Importantly, our algorithm potentially allows the user to compute the noise level of individual anatomical regions or the noise level of single bed positions. This may be of interest as our metric can then be compared with the detectability and visualization of individual organ-wise pathologies or, in the latter case, can be used to optimize the acquisition of remaining bed positions based on the noise level of the first bed position. Additionally, it should be noted that our approach could also be valuable for the assessment of images acquired as part of dynamic PET imaging, since the noise level of individual slices can also be assessed as shown exemplarily in Fig. 2.

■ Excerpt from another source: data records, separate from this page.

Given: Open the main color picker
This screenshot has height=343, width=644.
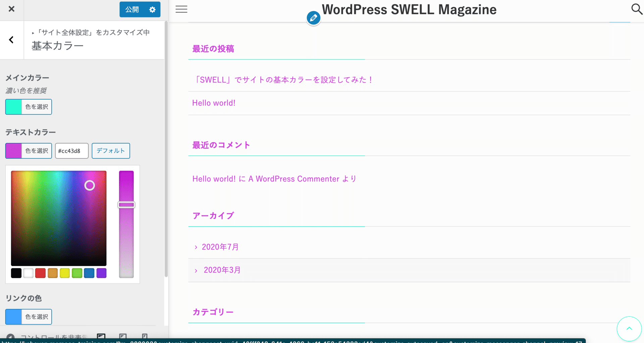Looking at the screenshot, I should (x=29, y=107).
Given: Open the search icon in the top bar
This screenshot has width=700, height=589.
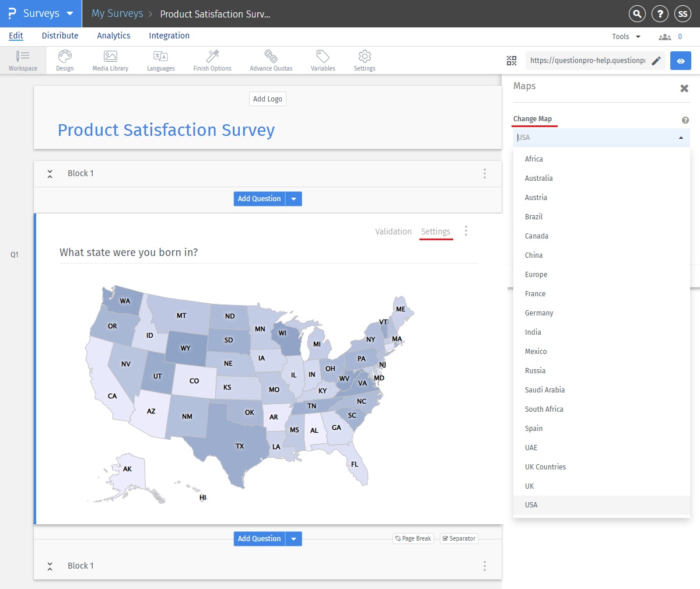Looking at the screenshot, I should click(637, 14).
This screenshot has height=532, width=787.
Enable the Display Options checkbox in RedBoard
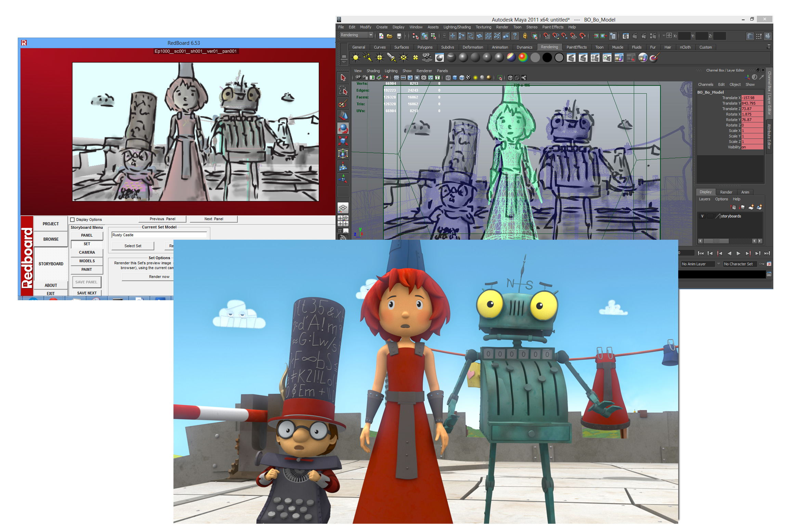tap(73, 220)
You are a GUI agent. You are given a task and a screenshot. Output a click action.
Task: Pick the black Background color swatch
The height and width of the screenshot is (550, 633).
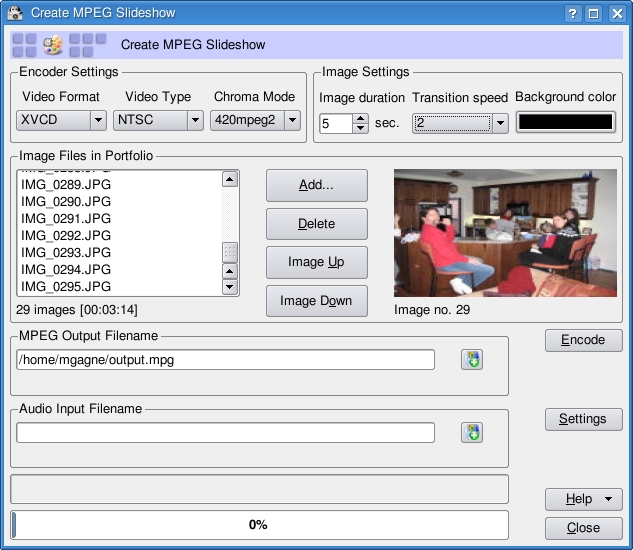coord(564,122)
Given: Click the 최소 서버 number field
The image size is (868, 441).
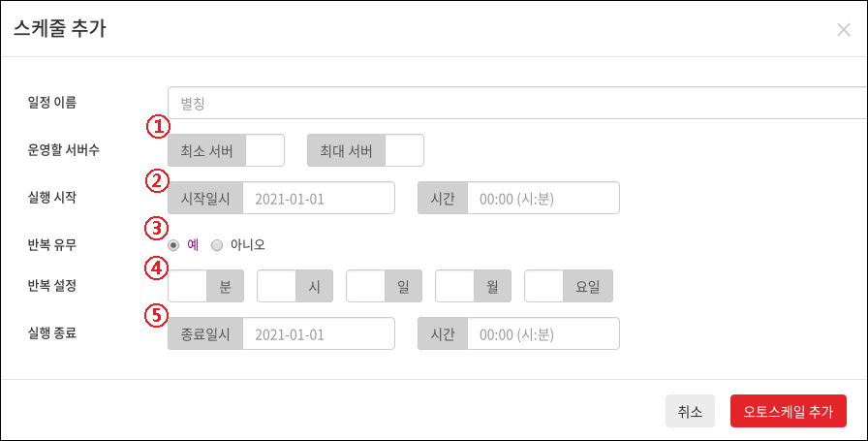Looking at the screenshot, I should point(264,150).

Our study has some limitations. Its retrospective nature and single-center scale, the relatively small cohort, the unbalanced dataset, and the fact that only one scanner from a single vendor was included all limit generalizability. Further studies are necessary to validate the algorithm, especially across different scanners. In this regard, a correlation with more advanced metrics of image quality, such as the noise-equivalent count rate (NECR) [25, 26], is of great interest. Second, manual noise measurements were only performed by a single reader using a specific measurement procedure. We acknowledge that our results may have been impacted by the choice of measurement procedure (i.e., specific type of reader, choice of VOI size, etc.). Last, image quality was subjectively assessed by only two readers in our study and may differ among a wider range of interpreters.

Conclusion

An automated computational noise measurement algorithm provides an accurate and meaningful estimation of the global noise level encountered in clinical PET imaging datasets. The algorithm provides noise values that correlate with manual VOI-based noise measurements and provides high performance for the determination of subjective image quality.